═══ DATASET ═══
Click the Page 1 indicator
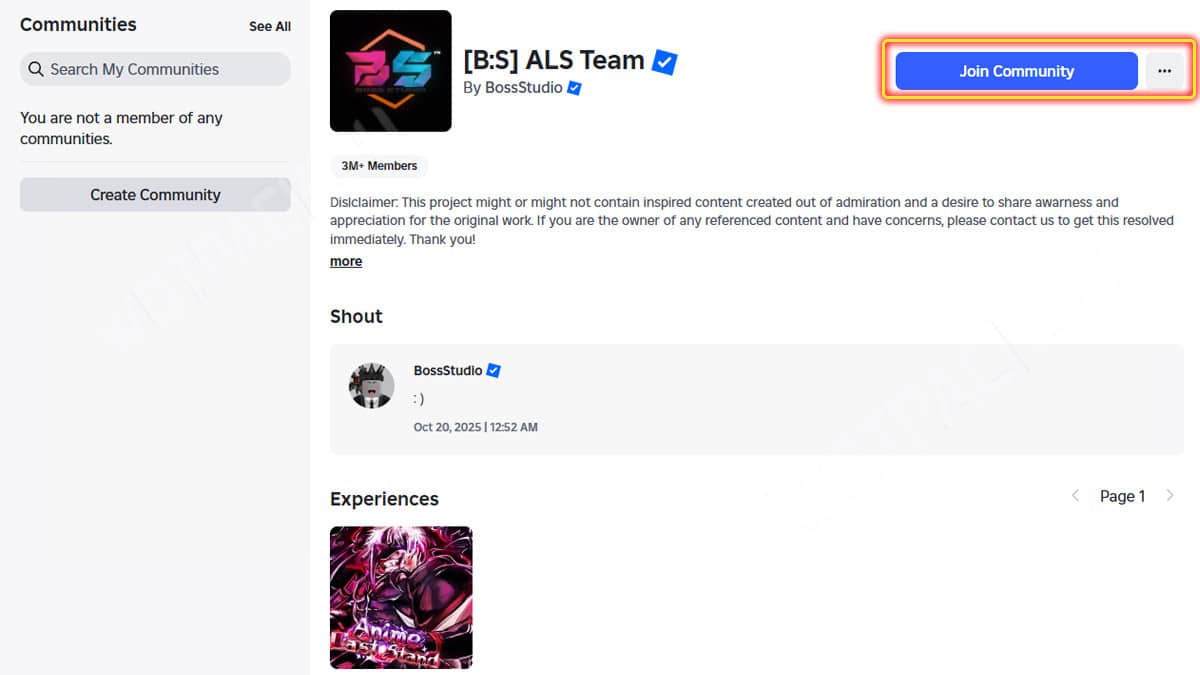 tap(1122, 496)
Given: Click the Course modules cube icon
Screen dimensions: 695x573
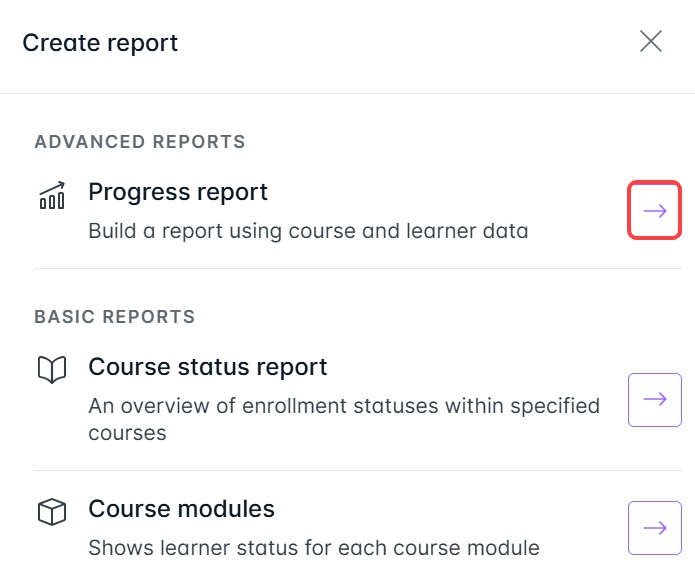Looking at the screenshot, I should coord(52,513).
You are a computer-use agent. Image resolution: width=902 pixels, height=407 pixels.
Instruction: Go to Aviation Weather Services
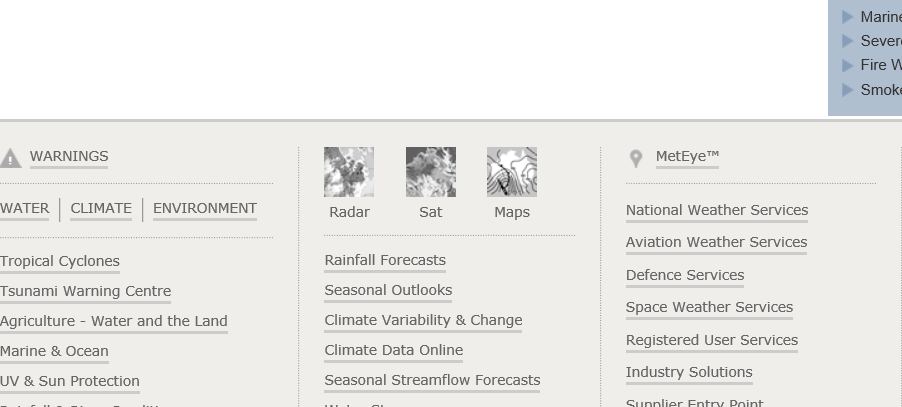[716, 243]
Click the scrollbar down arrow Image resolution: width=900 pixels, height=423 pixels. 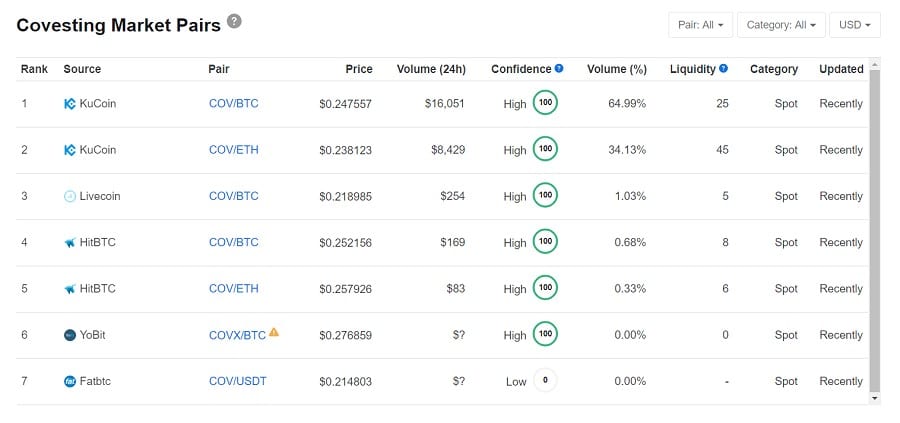(x=876, y=397)
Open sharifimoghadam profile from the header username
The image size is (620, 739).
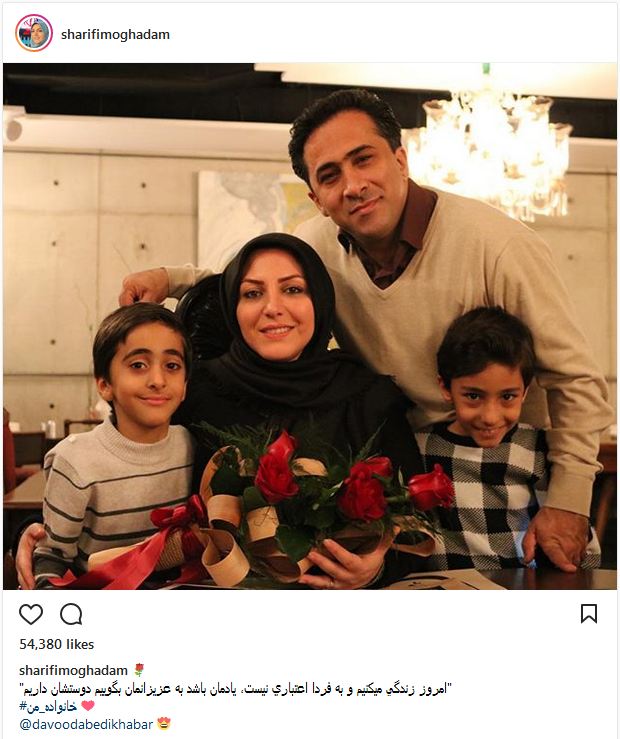[115, 34]
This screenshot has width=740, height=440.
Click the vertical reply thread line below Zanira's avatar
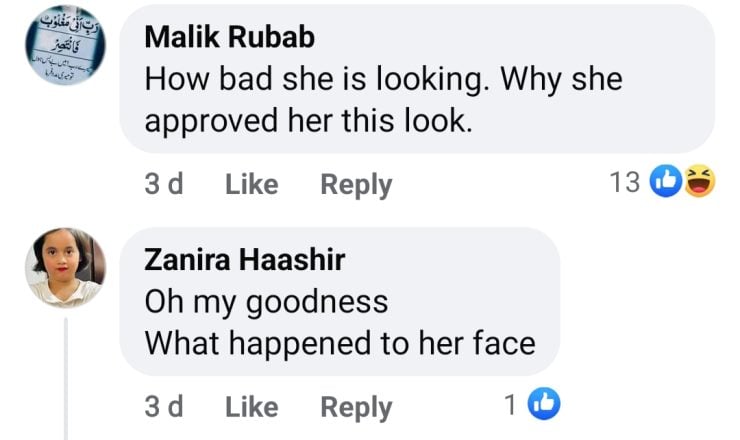coord(66,380)
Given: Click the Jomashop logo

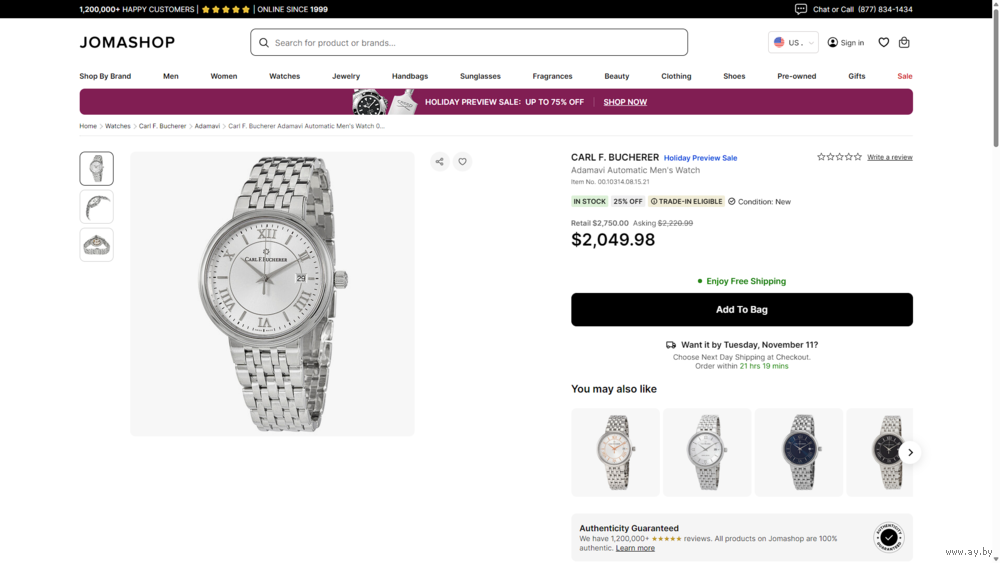Looking at the screenshot, I should (127, 43).
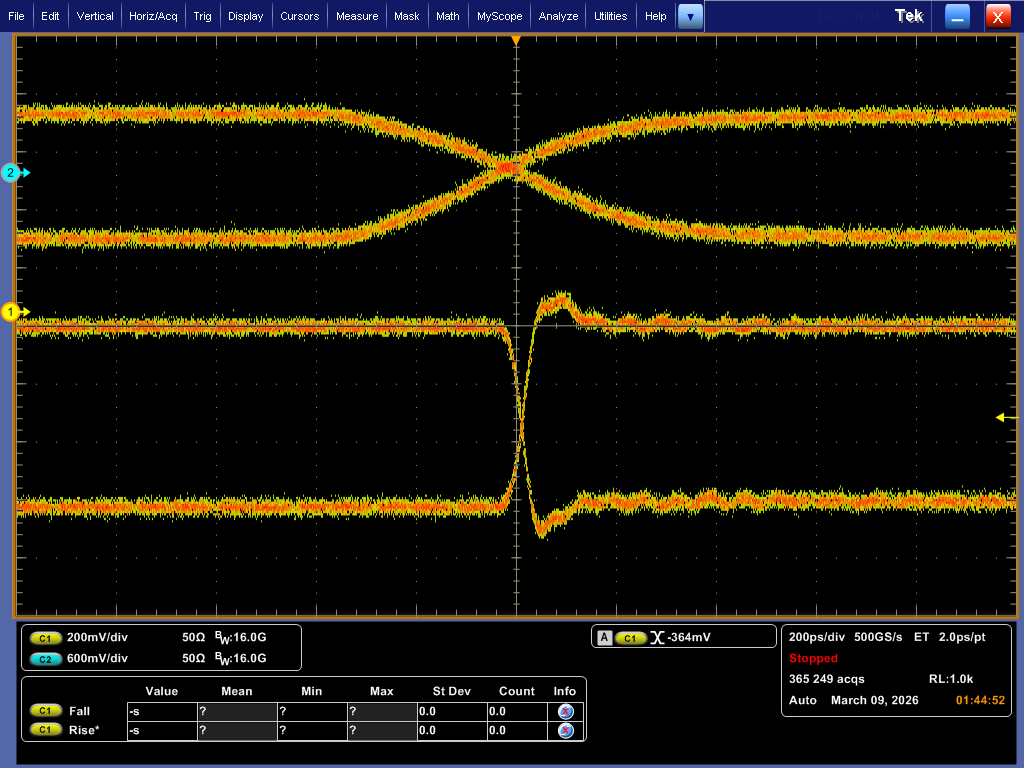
═══
__YOUR INSTRUCTIONS__: Copy exactly, and copy only, the lines from the one bearing "Open sharifimoghadam profile" through the closing line of the material, with both ends kept and pictures removed.

__OUTPUT__:
Open sharifimoghadam profile from the header username
The image size is (620, 739).
[115, 34]
This screenshot has width=740, height=440.
Click the vertical reply thread line below Zanira's avatar
coord(66,380)
Given: Click the Jomashop logo

Looking at the screenshot, I should (127, 43).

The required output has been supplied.